If my grandkids have kept the family faith, maybe they’ll ask me
what it was like to be a Christian in my day. Then I’ll really blow
their minds. I’ll say that we were known as “evangelicals,” and our
kind received all the attention. But it wasn’t good attention. Being
an evangelical meant you were mean. It meant you had to vote Republican—
and be glib about it. Back then, evangelicals ridiculed
pacifists and conservationists, celebrated unfettered capitalism,
and demanded that the Bible be taught as a book of science.
I hope my grandkids will have a sense of humor. I hope they
can laugh at that distant past, when being evangelical was marked
by the political and economic interests of a few powerful white
men. And I hope the faith they know will be a far cry from that
kind of evangelicalism.
The good news is that the public image of evangelicals is in
flux, which is appropriate for a movement that has always been
something of a shape-shifter. Since the late 1970s, this segment of Christianity has been overrepresented by a small contingent
of loud media voices and behind-the-scenes power brokers who
spend much of their energy on conservative political causes.
They are a mere subcategory of evangelicals, but they have been
so successful in stumping for the Republican platform that they
have made “evangelical” shorthand for their own circumscribed
worldview. (And no doubt they have also been successful in
influencing the views of a number of evangelical believers.)
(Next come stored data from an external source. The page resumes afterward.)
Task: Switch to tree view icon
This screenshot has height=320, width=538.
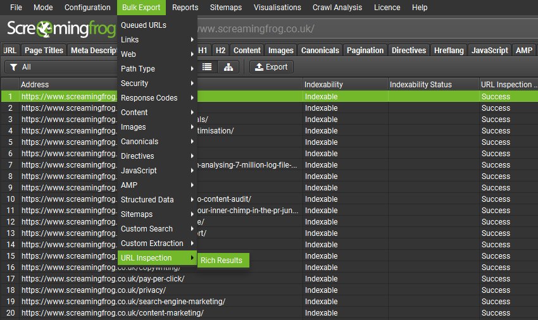Action: [x=228, y=66]
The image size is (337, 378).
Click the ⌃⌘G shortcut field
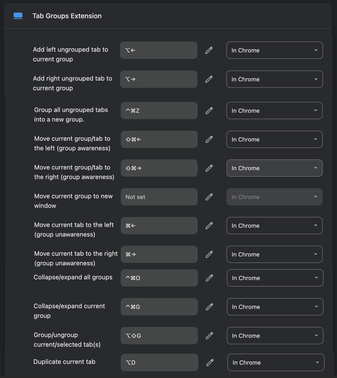click(x=159, y=307)
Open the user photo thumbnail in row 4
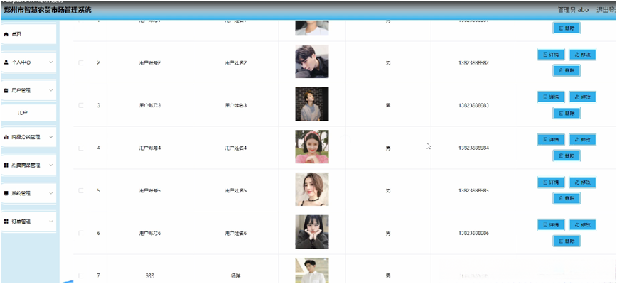Viewport: 617px width, 284px height. click(312, 147)
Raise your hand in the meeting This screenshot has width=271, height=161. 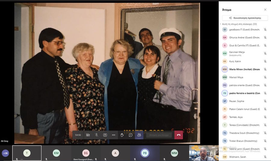coord(122,135)
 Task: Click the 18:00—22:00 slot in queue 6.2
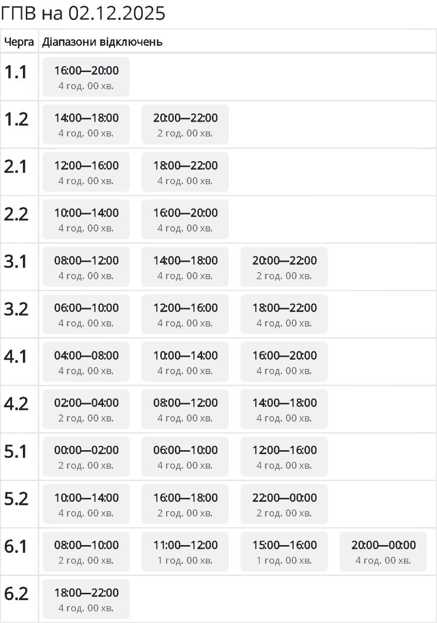86,599
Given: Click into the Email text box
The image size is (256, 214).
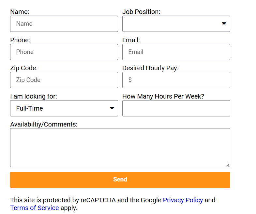Looking at the screenshot, I should click(x=176, y=52).
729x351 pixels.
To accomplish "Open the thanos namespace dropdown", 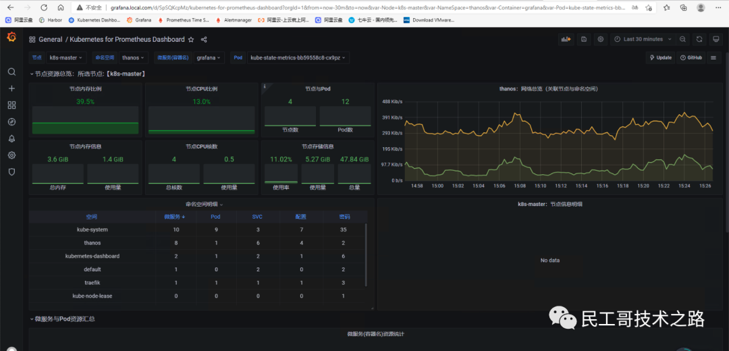I will pyautogui.click(x=133, y=57).
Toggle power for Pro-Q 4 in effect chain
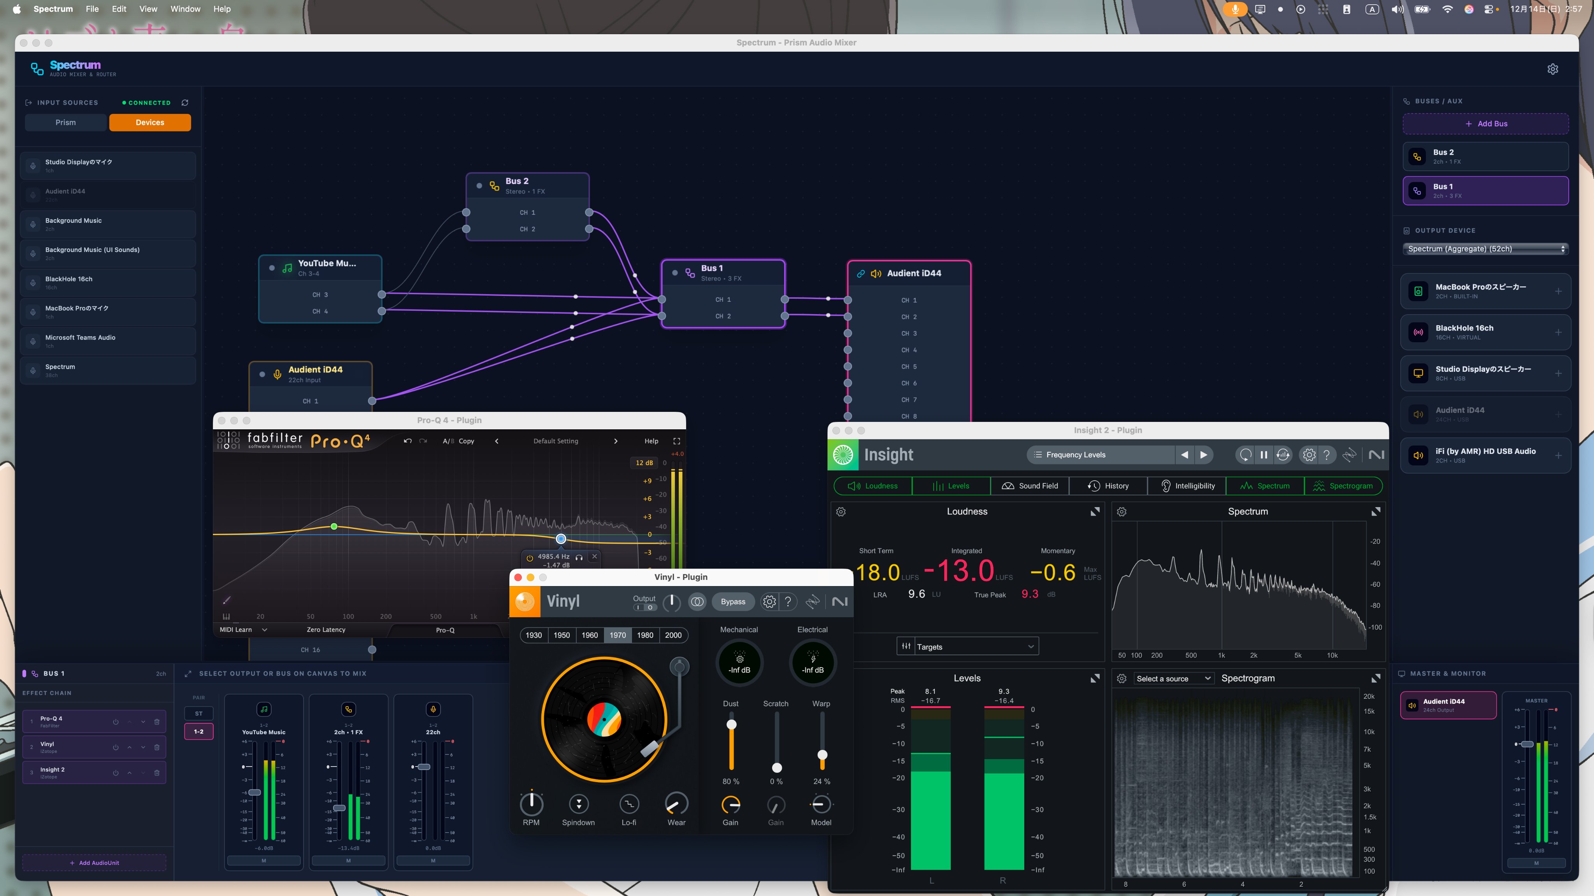 tap(115, 722)
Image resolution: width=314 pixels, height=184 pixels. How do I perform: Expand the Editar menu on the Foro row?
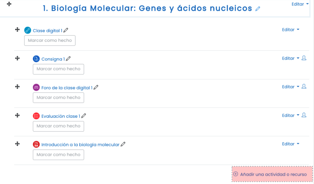(291, 87)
But this perception of evangelicals is unstable now, as it becomes
ever clearer that evangelicals are a mosaic of attitudes
and habits. Three of the most popular young evangelical leaders
today—the megachurch pastor Rob Bell, the writer Don Miller,
and the “new monastic” leader Shane Claiborne—sound precious
little like the leaders who came just before them. They believe in
the story of Jesus—life, death, resurrection—but their politics
are local and framed by issues of justice; their Bible teaching is
polyvalent. They are not, as they are sometimes mistaken to be,
a picture of the Evangelical Left, but of evangelicalism as it really
is: an adaptive, evolving organism with complex traits.
Reading D. Michael Lindsay’s Faith in the Halls of Power, a
book about evangelical elites that has prompted much discussion
since its debut last fall, one realizes just how layered is that evangelical
complexity. Lindsay’s book is a report of his 360 (360!) interviews
with evangelical leaders who work in the highest reaches of American political office, business, academia,
arts, and entertainment. We meet
evangelical executives in large firms; evangelical
professors at prestigious universities;
evangelicals employed in music, film,
television, and fine art; and evangelicals at
the pinnacles of national, state, and local
politics. These are not men and women
scraping for shards of authority; these
evangelicals have, as Lindsay’s subtitle suggests, “joined the American elite.”
Faith in the Halls of Power is a rare feat
not only in terms of its comprehensiveness,
but also in its unique approach: on
page after page, Lindsay, a sociologist at
Rice University, lets his subjects speak for
themselves. Instead of filtering the subtleties
of evangelical social capital through
sociologist Pierre Bourdieu, we hear, for
example, former Enron executive (and
whistle-blower) Sherron Watkins explain
her own understanding of how Christians
are called “to create wealth for people to
use for God’s purposes.” We hear a Hollywood
screenwriter say, “Prayer is the spine
of what I do,” and a pair of Ivy Leaguers
cite their “heart for ministry” on exclusive
college campuses. Voices like this fill
the volume, and Lindsay lets them speak
without interpretive encumbrance.
The drawback of this approach, one that
has been cited by both critics and fans, is
that it can’t address the pratfalls of evangelicalism
in the manner of investigative
journalism. No doubt there is uckraking
to be done here. Lindsay conducts many
of his interviews in cafes, restaurants, and
cozy offices, and as he sits across from
wealthy ministers, CEOs of firms such as
Wal-Mart, and members of current and
past presidential administrations, our readerly
reflex is to want him to dig for dirt.
But Lindsay’s restrained approach offers
something we’ve never quite had before: an extensive overview of evangelical
self-perceptions. Much of the media
coverage about evangelicalism lacks a
basic grasp of the faith. GetReligion.org
exists to point out the news media’s constant
mistakes in covering religious beliefs
and practices, and a great deal of its output
concerns repeated errors in defining
and describing evangelicals. They are, as
Lindsay writes, “the most discussed but
least understood group in America today.”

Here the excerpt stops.